Weekly Market & Currency Developments – From Our Bankers

Record home building with bevy of work ahead

Consumer sentiment; Building activity

  • Record home building: In real trend terms, a record $19.8 billion of work was done in building new homes in the September quarter.
  • New starts: The number of dwelling starts fell by 5.7 per cent in the September quarter after falling 4.7 per cent in the June quarter and rising 11.7 per cent in the March quarter. Currently, 227,186 homes are being built.
  • Near-record building: In the September quarter $75.1 billion of residential and commercial building work was yet to be done (completed), down from the record high of $76.4 billion in the June quarter.
  • Consumer confidence: The Westpac/Melbourne Institute survey of consumer sentiment index fell by 4.7 per cent to a 16-month low of 99.6 in January. A reading above 100 denotes optimism.

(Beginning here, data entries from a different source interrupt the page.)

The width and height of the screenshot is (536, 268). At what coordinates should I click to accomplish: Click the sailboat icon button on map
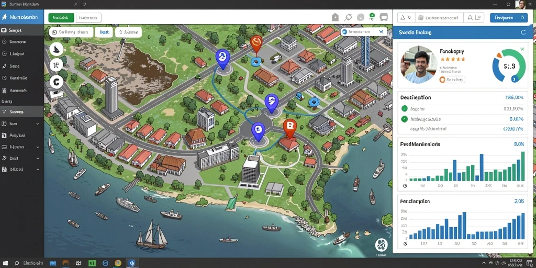[57, 49]
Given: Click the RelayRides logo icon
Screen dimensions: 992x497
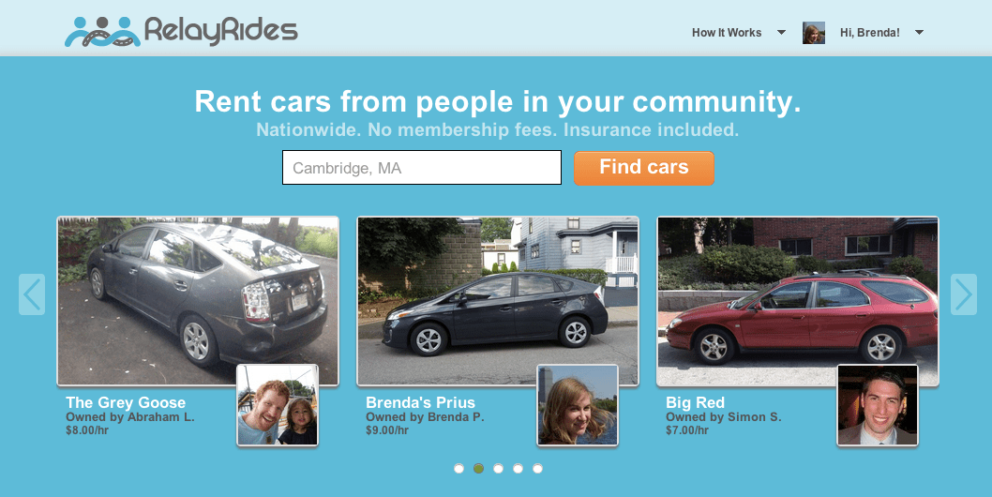Looking at the screenshot, I should point(102,32).
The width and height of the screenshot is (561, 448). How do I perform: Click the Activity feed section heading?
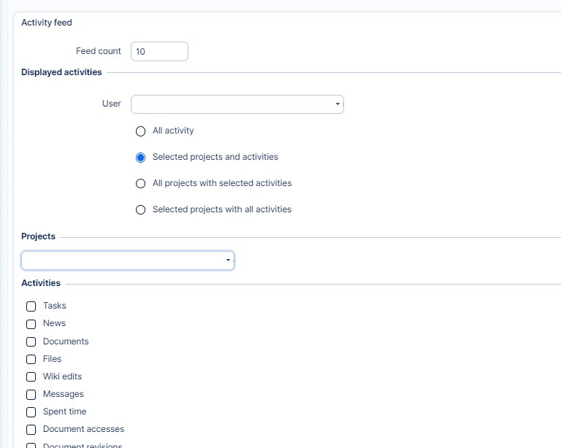(x=47, y=23)
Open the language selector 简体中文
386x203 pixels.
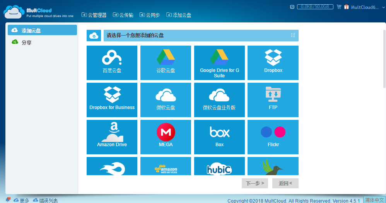tap(374, 200)
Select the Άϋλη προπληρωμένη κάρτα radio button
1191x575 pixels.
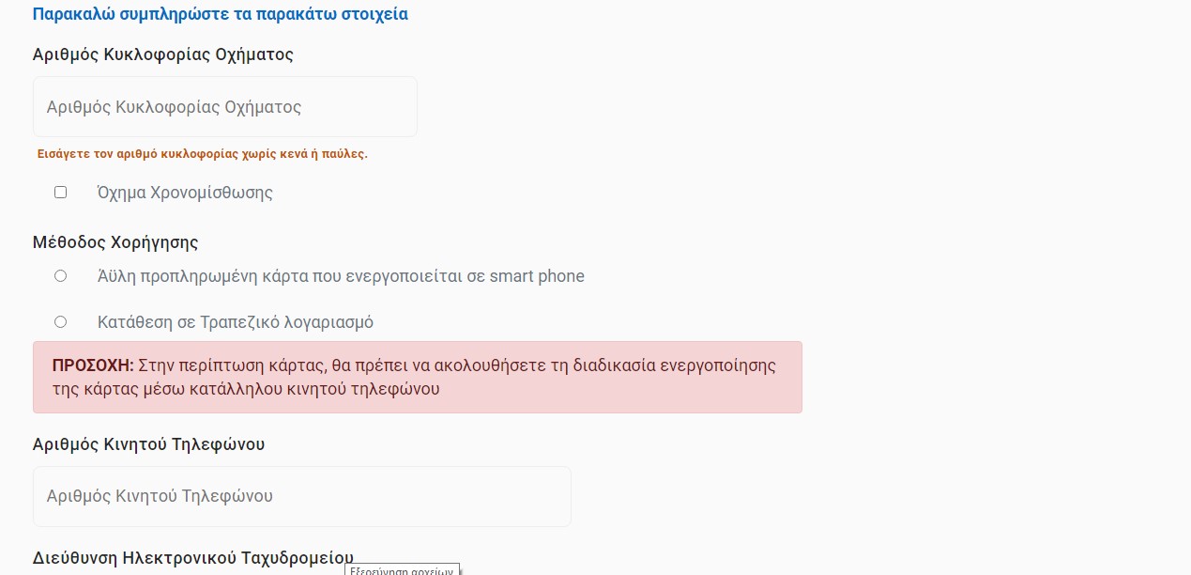[x=61, y=276]
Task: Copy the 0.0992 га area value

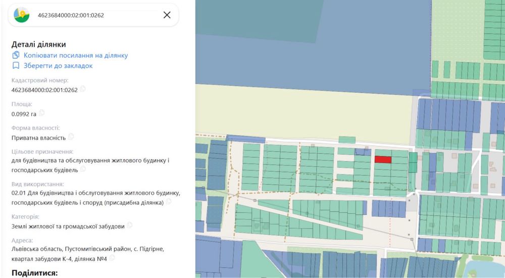Action: coord(42,113)
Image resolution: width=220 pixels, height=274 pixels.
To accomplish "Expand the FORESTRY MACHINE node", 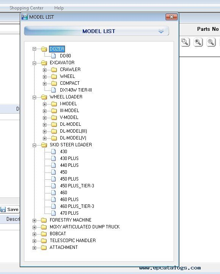I will pos(35,220).
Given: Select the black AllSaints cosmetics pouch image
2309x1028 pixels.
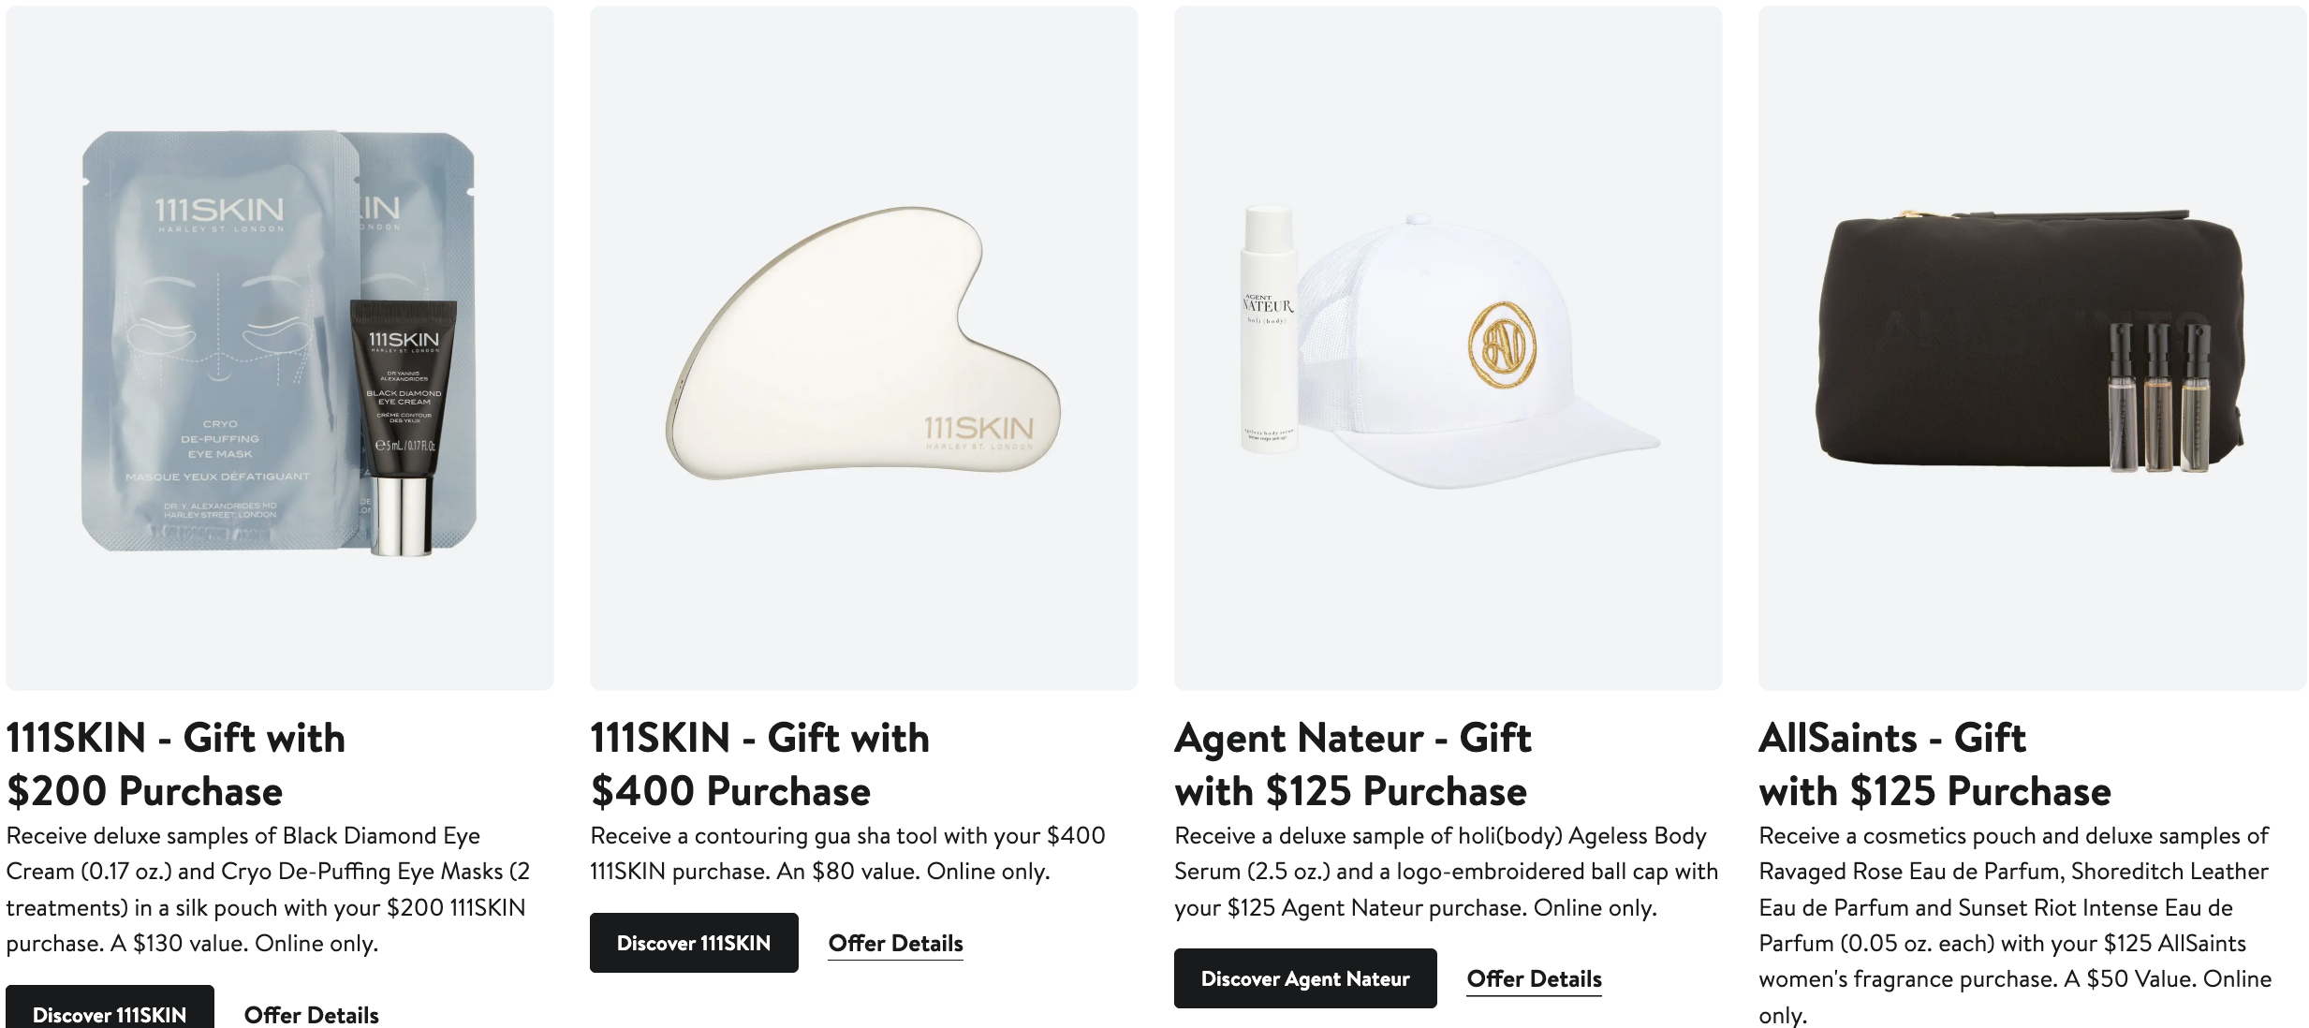Looking at the screenshot, I should (1966, 337).
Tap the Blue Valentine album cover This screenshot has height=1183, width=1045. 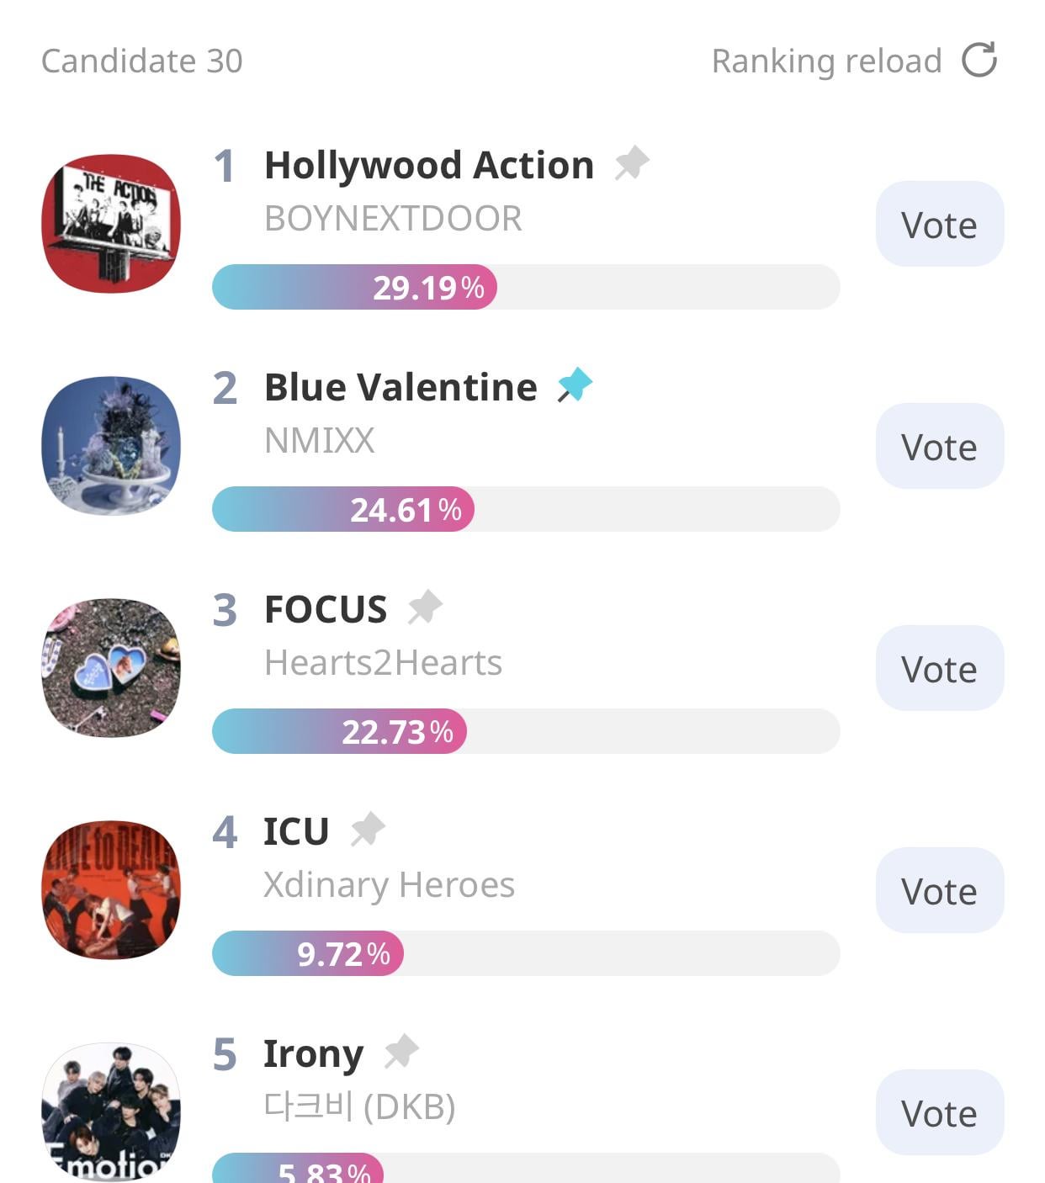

The consumer confidence figures have implications for retailers, and other consumer-focussed businesses. Building & building material companies are affected by dwelling starts including Boral, James Hardie, Adelaide Brighton, Brickworks, AV Jennings Limited, Devine Limited and Beacon Lighting.

What does it all mean?

  • Think that the building boom is over? A record amount of work was done in building new homes in the September quarter. And the value of outstanding home building and commercial work stands at $74 billion with the value of projects to be completed just off record high. Notably that total includes almost 230,000 homes that are currently in various stages of construction.
  • In short, there is plenty of building work to be done. Add to the value of home and commercial building, around $62 billion of engineering construction work is to be done, up 26.2 per cent on a year ago.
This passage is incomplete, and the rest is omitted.